Подошли к большому деревянному бараку, вероятно здешнему очагу культуры. Внутри гудело.
– Народ уже согнали, молодцы, – удовлетворенно заметил начальник. – Это наш актовый зал…
Несмотря на состояние сильнейшей анестезии, я отметила, что их актовый зал похож на вагон-теплушку времен войны: длинный, дощатый, битком набитый серо-черными ватниками. Лица же над ватниками… Лиц не было. Я их не видела. Страх и отвращение слепили глаза. Были серые, тусклые, бритоголовые рожи. Без возраста.
Все это гудящее месиво удерживали несколько воспитателей, снующих вдоль рядов. Начальник колонии помог мне взойти на сколоченную из досок сцену с разбитым фортепиано, скалившимся открытой клавиатурой, и зычно крикнул в зал:
– Значить, так!! Здесь сейчас выступит… пру… про… заик!! Чтобы было ша!

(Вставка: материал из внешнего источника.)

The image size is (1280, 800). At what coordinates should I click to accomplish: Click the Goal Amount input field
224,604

Ватники, с кочками бритых голов, озверело затопали, засвистели и нецензурно-восхищенно заорали. Надо полагать, здесь это считалось аплодисментами. Потом наступила… Ну, тишиной это можно было назвать только в сравнении с ядерным взрывом, но к этой минуте мое авторское самолюбие давно уже валялось в глубоком обмороке, и единственное, чего мне хотелось жалобно и страстно, – чтобы на зарешеченном «рафике» меня вывезли отсюда поскорее куда-нибудь. Зыбким голосом, не поднимая глаз от страницы, я бормотала текст своего рассказа… Прошла минута, две. Справа кто-то из ватников стал демонстративно мученически икать, слева – наоборот, так же натужно кашлять. Вдруг из задних рядов сказали громко и лениво:
– Ну хвать уже! Пусть поет…
Я запнулась и выронила журнал. Ужас мягко стукнул меня в затылок и холодными струйками побежал по спине. Тем более что я вспомнила про совет начальника – не делать пауз. Я попятилась по сцене, наткнулась на фортепиано и, не удержав равновесия, с размаху села на открытую клавиатуру. Ватники взревели от восторга. Барак сотрясался.
– Э-эй, кадра!! – орали мне. – Сыграй еще этим самым!!!

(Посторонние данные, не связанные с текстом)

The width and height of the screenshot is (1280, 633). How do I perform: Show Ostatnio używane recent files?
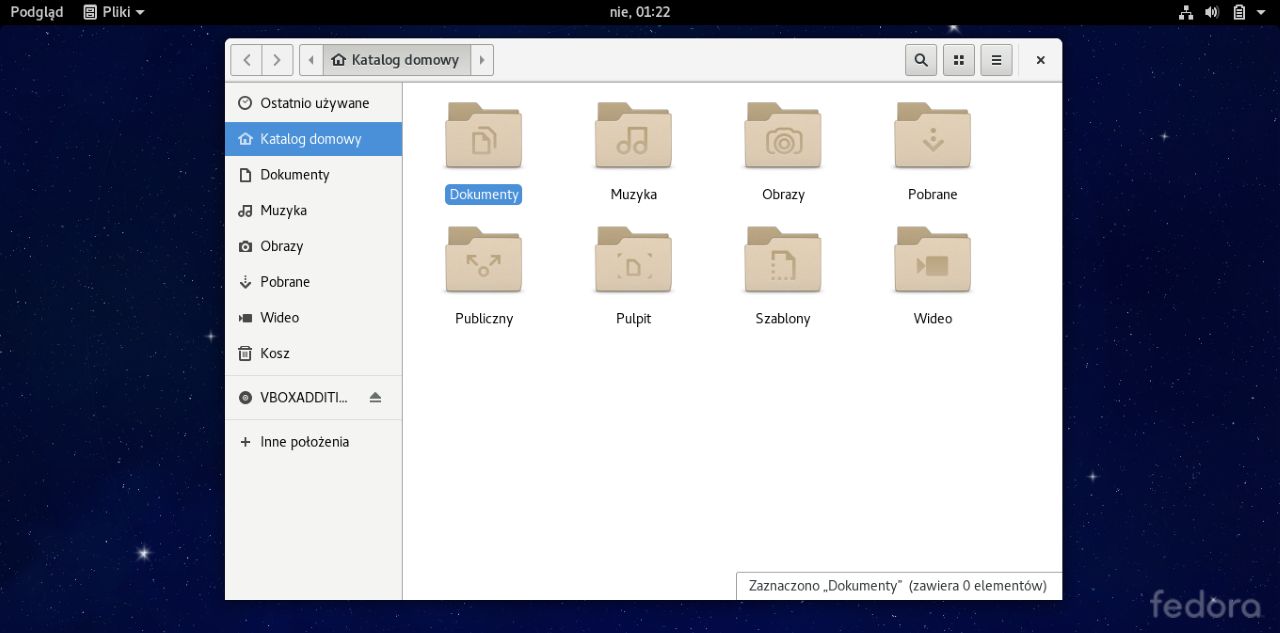click(314, 103)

Но дикий аккорд, неожиданно извлеченный из инструмента далеко не самой талантливой частью моего тела, как это ни странно, вдруг привел меня в чувство. Я увидела путь к спасению.
Решительно плюхнувшись на колченогий стул, я ударила кулаками по басовому и верхнему регистрам, и ватники вдруг заткнулись.

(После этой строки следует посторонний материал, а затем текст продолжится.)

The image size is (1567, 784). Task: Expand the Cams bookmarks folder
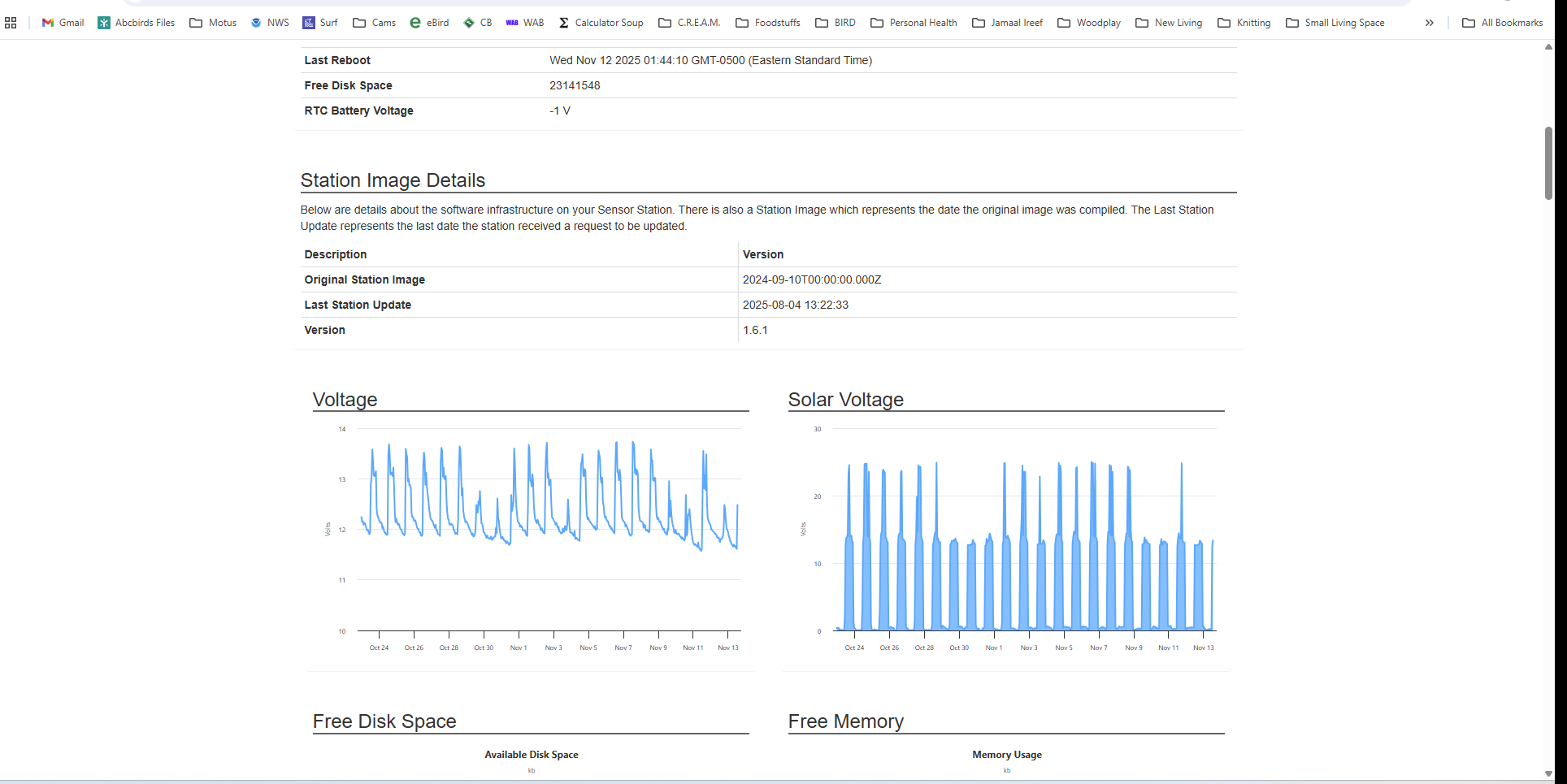375,23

– Я спою! – выкрикнула я в отчаянии. – Я спою вам «Первача я взял, ноль восемь, взял халвы…». Если… если будет ша!
Взяла три дребезжащих аккорда и запела им Галича… У меня тряслись руки и перехватывало горло, но я допела песню до конца и, не прерываясь, перешла на «Облака».
пела я в гробовой тишине, и постепенно дрожь в руках унималась, и мой небольшой голос звучал свободней…
На пятой песне один из ватников на цыпочках принес стакан с водой и бесшумно поставил передо мной на крышку инструмента… Я пела и пела, не останавливаясь, не объявляя названия песен, я длилась, как долгоиграющая пластинка, вернее, как одна непрерывная кассета, потому что пластинок Александра Галича тогда у нас не существовало.
Когда в горле совершенно пересохло, я потянулась за стаканом воды и бросила взгляд на ватники в зале. И вдруг увидела лица. И увидела глаза. Множество человеческих глаз. Напряженных, угрюмых. Страдающих. Страстных. Это были мои сверстники, больше – мое поколение, малая его часть, отсеченная законом от общества. И новый, неожиданный, электрической силы стыд пронзил меня: это были люди с судьбой. Пусть покалеченной, распроклятой и преступной, но судьбой. Я же обладала новыми джинсами и тремя рассказами в столичных журналах.
Глотнув холодной воды, я поставила стакан на крышку инструмента и сказала:
– А сейчас буду петь вам Высоцкого.
Они не шелохнулись. Я запела «Охоту на волков», потом «Протопи ты мне баньку», потом «Дом на семи ветрах»… Сколько я пела – час? Три? Не помню… Вспоминаю только звенящую легкость в области души, словно я отдала им все, чем в ту пору она была полна. И когда поняла, что больше ничего не сыграю, я поклонилась и сказала им:
– Все. Теперь – все.
Они хлопали мне стоя. Долго… Потом шли за мной по двору колонии и все хлопали вслед.
Начальник радостно тряс мою руку и повторял:
– Что ж ты сразу не сказала, что можешь! А то – как мокрая курица: ко-ко-ко с журнальчиком…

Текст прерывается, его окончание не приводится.